__Exercise aim__:
Throughout the listing below, show every line in which "default" occurs.

--- START ---

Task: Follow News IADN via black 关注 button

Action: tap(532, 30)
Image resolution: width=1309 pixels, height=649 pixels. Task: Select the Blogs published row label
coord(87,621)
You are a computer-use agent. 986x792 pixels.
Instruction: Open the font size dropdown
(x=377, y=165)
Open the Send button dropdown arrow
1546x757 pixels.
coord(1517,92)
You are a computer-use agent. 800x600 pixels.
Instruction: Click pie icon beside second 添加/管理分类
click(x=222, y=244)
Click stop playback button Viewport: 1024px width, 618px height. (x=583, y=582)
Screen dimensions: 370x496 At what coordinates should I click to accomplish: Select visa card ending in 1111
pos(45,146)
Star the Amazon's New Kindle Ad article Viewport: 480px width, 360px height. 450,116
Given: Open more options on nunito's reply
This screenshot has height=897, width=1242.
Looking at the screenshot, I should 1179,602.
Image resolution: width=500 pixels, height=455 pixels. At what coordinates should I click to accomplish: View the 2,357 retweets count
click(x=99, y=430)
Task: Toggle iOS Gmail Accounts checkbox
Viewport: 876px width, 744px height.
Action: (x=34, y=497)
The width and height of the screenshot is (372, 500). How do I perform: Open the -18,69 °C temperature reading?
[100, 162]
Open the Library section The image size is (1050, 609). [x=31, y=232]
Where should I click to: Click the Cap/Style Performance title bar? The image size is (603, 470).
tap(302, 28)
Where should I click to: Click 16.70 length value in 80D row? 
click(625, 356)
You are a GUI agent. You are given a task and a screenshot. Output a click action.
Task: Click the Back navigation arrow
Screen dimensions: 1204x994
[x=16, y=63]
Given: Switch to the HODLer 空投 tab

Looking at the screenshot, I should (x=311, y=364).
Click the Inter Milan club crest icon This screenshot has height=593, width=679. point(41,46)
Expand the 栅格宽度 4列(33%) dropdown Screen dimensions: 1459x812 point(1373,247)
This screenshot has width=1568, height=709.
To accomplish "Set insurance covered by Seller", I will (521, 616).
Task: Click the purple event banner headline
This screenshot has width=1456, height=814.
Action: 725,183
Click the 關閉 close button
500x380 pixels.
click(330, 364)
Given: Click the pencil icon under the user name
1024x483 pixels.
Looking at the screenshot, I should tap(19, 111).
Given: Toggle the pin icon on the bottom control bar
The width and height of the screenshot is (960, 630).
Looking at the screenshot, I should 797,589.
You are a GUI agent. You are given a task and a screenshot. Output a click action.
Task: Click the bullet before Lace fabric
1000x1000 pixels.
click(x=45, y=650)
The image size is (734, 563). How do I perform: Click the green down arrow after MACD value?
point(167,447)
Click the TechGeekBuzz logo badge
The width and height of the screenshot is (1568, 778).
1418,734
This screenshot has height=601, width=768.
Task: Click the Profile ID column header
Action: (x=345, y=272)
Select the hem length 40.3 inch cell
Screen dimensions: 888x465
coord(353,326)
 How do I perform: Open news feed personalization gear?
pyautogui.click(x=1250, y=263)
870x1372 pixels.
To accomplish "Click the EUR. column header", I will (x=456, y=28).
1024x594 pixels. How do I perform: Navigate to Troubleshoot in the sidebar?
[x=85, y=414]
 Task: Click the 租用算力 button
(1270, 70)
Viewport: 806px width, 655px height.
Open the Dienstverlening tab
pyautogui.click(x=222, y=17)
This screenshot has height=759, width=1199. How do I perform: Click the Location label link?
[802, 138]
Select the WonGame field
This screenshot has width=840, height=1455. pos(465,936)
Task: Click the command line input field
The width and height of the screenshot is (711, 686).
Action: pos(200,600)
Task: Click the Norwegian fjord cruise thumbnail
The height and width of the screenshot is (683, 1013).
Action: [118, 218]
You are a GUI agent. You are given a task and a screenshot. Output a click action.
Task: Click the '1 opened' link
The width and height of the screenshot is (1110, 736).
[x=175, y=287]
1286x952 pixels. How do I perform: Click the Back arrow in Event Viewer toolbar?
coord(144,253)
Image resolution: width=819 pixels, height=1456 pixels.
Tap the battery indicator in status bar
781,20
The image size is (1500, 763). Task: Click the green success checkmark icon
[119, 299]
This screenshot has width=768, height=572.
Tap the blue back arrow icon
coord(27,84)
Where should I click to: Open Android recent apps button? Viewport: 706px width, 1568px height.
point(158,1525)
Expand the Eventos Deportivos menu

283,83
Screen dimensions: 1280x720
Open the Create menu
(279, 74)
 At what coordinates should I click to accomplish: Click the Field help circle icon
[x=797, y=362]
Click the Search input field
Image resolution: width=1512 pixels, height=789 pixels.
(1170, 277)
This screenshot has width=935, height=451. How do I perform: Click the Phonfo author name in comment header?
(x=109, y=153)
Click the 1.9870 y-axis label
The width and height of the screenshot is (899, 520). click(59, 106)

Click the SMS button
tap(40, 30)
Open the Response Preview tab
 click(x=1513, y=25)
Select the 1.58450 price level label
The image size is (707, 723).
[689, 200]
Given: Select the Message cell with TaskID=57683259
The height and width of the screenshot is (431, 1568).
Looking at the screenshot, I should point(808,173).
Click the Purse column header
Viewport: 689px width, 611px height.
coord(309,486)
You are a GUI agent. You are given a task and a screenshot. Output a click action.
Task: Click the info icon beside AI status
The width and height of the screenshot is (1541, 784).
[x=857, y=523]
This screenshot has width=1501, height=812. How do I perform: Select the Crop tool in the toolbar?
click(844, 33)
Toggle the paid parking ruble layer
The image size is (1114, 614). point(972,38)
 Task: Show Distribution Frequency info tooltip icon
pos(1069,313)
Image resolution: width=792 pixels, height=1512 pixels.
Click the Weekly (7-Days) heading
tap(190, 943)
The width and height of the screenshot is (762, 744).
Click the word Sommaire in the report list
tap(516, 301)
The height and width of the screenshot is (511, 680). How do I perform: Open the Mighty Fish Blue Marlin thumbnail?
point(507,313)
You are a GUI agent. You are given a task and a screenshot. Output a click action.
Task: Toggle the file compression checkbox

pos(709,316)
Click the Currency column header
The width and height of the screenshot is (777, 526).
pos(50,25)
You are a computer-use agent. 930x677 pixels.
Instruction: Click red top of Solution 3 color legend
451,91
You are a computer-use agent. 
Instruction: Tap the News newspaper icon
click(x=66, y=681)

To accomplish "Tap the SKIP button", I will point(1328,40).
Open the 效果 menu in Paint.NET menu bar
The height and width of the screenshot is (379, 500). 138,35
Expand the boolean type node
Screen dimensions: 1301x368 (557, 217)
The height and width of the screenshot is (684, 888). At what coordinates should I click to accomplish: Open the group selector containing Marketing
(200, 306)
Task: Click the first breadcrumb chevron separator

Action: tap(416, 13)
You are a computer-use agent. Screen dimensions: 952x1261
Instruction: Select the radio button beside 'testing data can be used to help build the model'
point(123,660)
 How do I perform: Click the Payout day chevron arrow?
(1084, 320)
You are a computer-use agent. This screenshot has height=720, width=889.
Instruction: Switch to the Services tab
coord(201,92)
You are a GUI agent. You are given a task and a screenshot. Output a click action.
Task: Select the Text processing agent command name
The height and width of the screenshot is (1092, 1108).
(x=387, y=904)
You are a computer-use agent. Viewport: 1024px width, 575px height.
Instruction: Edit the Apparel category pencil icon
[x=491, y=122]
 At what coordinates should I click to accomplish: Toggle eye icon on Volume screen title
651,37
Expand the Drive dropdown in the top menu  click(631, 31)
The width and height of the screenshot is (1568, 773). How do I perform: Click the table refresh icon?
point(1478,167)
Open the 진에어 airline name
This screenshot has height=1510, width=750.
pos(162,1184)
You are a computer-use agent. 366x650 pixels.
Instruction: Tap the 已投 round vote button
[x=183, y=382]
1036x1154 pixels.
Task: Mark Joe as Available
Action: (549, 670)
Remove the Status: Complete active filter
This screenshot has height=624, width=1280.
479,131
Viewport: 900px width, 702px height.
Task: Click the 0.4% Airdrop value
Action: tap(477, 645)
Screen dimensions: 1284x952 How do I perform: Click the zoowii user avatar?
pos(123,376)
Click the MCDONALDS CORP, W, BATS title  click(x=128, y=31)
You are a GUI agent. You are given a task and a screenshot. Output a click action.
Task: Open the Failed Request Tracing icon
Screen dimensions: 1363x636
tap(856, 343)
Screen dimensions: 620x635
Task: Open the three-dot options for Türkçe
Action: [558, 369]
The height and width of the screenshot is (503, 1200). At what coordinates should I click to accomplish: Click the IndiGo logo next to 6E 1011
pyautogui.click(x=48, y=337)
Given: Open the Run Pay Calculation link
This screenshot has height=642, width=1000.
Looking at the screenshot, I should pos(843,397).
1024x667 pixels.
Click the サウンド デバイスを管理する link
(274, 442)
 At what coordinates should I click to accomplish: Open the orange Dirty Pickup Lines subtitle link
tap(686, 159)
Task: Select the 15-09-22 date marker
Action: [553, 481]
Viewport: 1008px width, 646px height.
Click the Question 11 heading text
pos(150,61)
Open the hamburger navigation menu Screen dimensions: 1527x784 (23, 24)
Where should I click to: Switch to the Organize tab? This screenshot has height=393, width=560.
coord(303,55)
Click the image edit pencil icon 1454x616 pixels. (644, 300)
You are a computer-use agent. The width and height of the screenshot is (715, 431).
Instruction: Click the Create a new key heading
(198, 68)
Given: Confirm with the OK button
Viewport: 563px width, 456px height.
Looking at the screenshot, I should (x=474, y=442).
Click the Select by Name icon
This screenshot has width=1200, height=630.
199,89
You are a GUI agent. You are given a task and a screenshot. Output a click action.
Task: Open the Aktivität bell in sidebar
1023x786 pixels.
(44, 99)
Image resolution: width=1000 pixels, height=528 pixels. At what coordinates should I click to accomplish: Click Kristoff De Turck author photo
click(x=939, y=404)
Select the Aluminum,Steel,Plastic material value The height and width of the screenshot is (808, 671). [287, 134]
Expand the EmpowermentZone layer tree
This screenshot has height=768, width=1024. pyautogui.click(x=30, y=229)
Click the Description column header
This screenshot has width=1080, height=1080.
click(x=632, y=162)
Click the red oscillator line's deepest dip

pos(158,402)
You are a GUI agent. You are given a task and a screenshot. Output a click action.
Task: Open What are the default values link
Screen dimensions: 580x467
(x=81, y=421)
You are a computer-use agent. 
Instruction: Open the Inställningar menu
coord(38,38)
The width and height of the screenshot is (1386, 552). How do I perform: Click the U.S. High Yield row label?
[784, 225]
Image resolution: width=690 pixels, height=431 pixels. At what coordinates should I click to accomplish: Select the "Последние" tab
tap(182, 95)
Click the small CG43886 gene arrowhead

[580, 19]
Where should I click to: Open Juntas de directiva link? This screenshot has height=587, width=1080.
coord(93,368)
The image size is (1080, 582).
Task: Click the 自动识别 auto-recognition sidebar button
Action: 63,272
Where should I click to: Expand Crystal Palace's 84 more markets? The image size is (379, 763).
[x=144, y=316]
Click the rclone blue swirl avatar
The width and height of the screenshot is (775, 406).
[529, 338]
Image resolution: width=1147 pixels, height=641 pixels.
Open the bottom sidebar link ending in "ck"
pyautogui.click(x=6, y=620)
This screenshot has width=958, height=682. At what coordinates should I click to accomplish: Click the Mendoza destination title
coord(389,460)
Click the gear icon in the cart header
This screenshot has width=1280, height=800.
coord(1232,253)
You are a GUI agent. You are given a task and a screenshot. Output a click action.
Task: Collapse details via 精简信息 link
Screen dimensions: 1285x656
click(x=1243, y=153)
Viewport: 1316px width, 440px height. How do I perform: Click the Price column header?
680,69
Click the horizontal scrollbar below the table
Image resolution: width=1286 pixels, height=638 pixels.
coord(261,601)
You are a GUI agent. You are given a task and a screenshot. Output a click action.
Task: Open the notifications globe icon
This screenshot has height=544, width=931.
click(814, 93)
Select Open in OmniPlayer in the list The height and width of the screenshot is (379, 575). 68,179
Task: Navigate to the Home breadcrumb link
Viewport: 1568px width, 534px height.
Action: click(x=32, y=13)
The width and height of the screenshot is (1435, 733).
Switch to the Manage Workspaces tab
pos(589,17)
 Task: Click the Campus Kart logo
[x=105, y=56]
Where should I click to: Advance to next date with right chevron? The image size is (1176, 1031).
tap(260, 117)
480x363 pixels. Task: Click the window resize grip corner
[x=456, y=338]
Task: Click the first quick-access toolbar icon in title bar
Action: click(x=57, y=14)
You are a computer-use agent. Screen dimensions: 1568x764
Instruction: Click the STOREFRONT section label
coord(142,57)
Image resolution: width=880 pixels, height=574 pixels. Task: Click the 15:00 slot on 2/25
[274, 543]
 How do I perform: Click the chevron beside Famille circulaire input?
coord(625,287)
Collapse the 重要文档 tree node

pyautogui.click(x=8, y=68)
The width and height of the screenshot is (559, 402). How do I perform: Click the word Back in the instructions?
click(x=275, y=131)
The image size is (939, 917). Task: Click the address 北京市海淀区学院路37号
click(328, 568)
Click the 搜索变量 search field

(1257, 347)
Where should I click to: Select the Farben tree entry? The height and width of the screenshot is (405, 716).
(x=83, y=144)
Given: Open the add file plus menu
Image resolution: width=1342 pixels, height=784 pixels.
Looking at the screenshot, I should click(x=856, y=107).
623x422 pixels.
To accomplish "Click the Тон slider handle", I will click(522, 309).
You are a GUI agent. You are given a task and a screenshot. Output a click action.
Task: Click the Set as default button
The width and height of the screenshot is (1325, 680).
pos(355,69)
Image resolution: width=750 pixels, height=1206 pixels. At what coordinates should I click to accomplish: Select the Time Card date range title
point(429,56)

--- END ---

__Task result__:
Task: Open What are the default values link
Task: Click the Set as default button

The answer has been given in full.